命を創造される神 創世記4章1~10節  


① はじめに

 皆さまおはようございます。10月最後の日曜日となりました。本日より降誕前第9主日となりました。降誕が近づいています。クリスマスに備えて歩んでいきたいと思います。昨日は和田誠さん、坂本怜菜さんの結婚式が行われ無事終了しました。皆さまのお祈りを感謝いたします。

 

 本日は創世記のカインとアベルの物語から神に生かされる私たちの歩みを考えていきたいと思います。3章には、アダムとエバがエデンの園から追放されるという物語の後に書かれているものです。彼はどこに追放されたかというエデンの東へ追放されたのです。

 創 3:24 神は人を追放し、命の木に至る道を守るため、エデンの園の東にケルビムときらめく剣の炎を置かれた。

また4章16節には次のように書かれています。

創 4:16 カインは主の前を去り、エデンの東、ノドの地に住んだ。

 地図では、この場所になります。ノドはさすらいという意味ですからノドの地に住むとはさすらう人となったという意味です。

 エデンの東と言えば、ジェームズ・ディーンの映画が有名ですね。

  

② 物語の始まり 罪の自覚

 実は、創世記の3章をみますと失楽園の物語が展開されるのです。その前提として3章の記事は、とても心が痛い物語が続きます。あれだけ禁じられていた園の中央にある木の実を食べてしまったアダムとイブは、すぐに自分たちが裸であることに気づき、急いでいちじくの葉を編んだものを身にまといます。羞恥心を感じることで、正常な関係であったのに破綻がここに見られます。
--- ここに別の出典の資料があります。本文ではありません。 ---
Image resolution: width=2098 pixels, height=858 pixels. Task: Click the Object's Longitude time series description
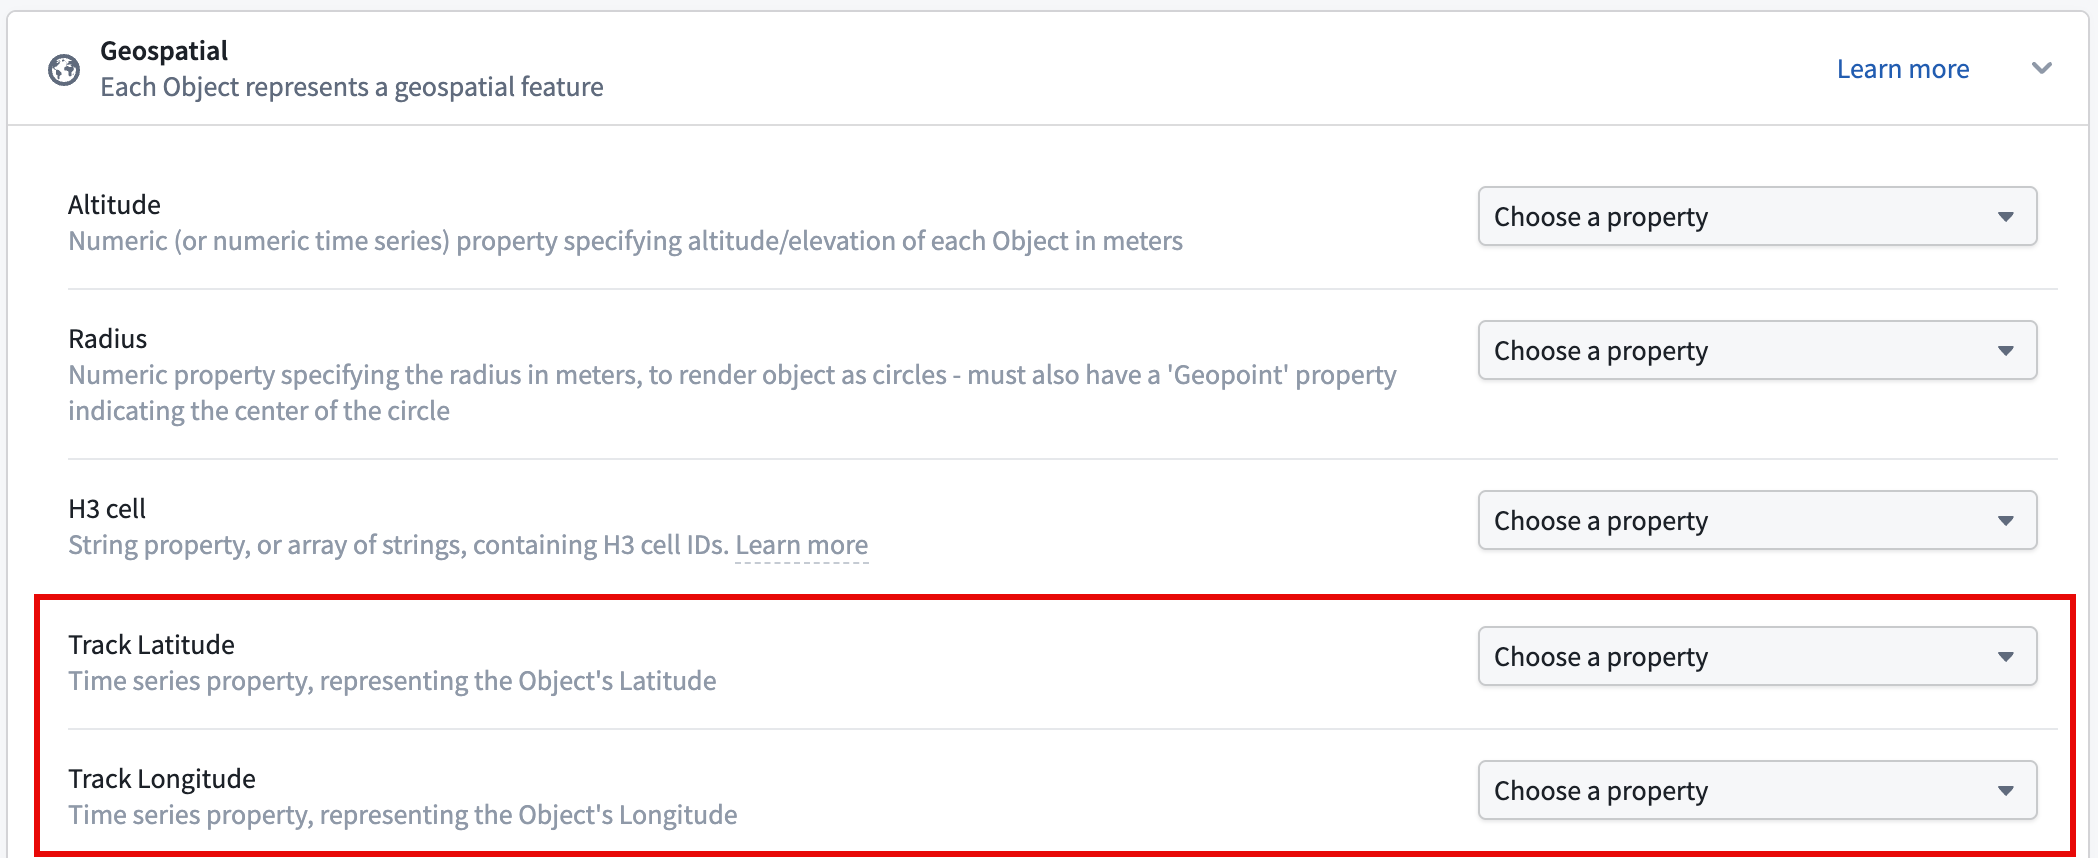click(402, 815)
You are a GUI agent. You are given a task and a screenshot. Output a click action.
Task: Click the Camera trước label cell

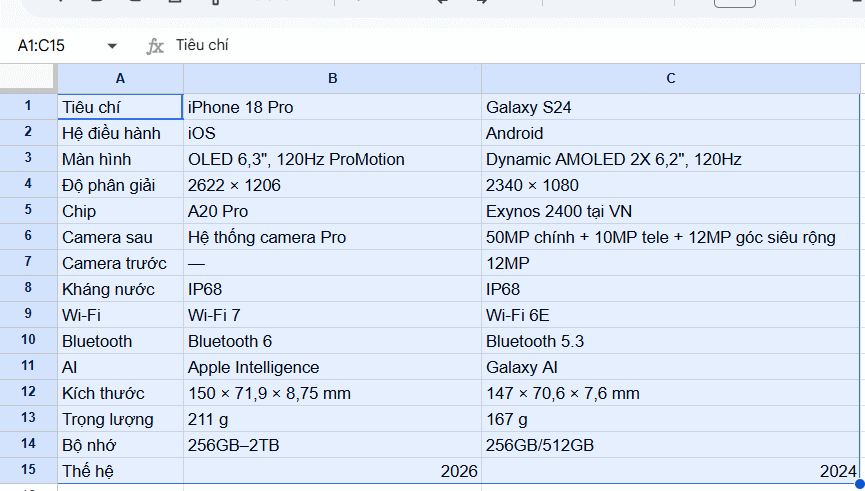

人間と人間同士の関係は神との関係がとぎれた瞬間に始まるのです。


創 3:8 その日、風の吹く頃、彼らは、神である主が園の中を歩き回る音を聞いた。そこで人とその妻は、神である主の顔を避け、園の木の間に身を隠した。

創 3:9 神である主は人に声をかけて言われた。「どこにいるのか。」

創 3:10 彼は答えた。「私はあなたの足音を園で耳にしました。私は裸なので、怖くなり、身を隠したのです。」

このどこにいるのかという神さまの人を探す声を彼らは脅威と感じます。この物語は神さまとの関係が破綻する時にすべての関係がおかしくなことを示しています。そして神さまからのかくれんぼが始まるのです。神を顔と顔を合わせてみることができずに、神から逃れてしまう。人間は生きる土台、中心をこうして失ってしまったのです。その破綻が兄弟同士の殺人というものとしてあらわれてくるのが本日の4章なのです。


③カインとアベル

創 4:1 さて、人は妻エバを知った。彼女は身ごもってカインを産み、「私は主によって男の子を得た」と言った。

創 4:2 彼女はさらに弟アベルを産んだ。アベルは羊を飼う者となり、カインは土を耕す者となった。

 アダムとエバには二人の子どもが生まれます。長男カインと次男アベルです。二人はそれぞれ違った職業についていました。羊飼いと農夫です。二人はそれぞれ別の職業を持ちながら歩んでいました。そして二人は神さまの自分の労働の結果を奉献する為にやってきます。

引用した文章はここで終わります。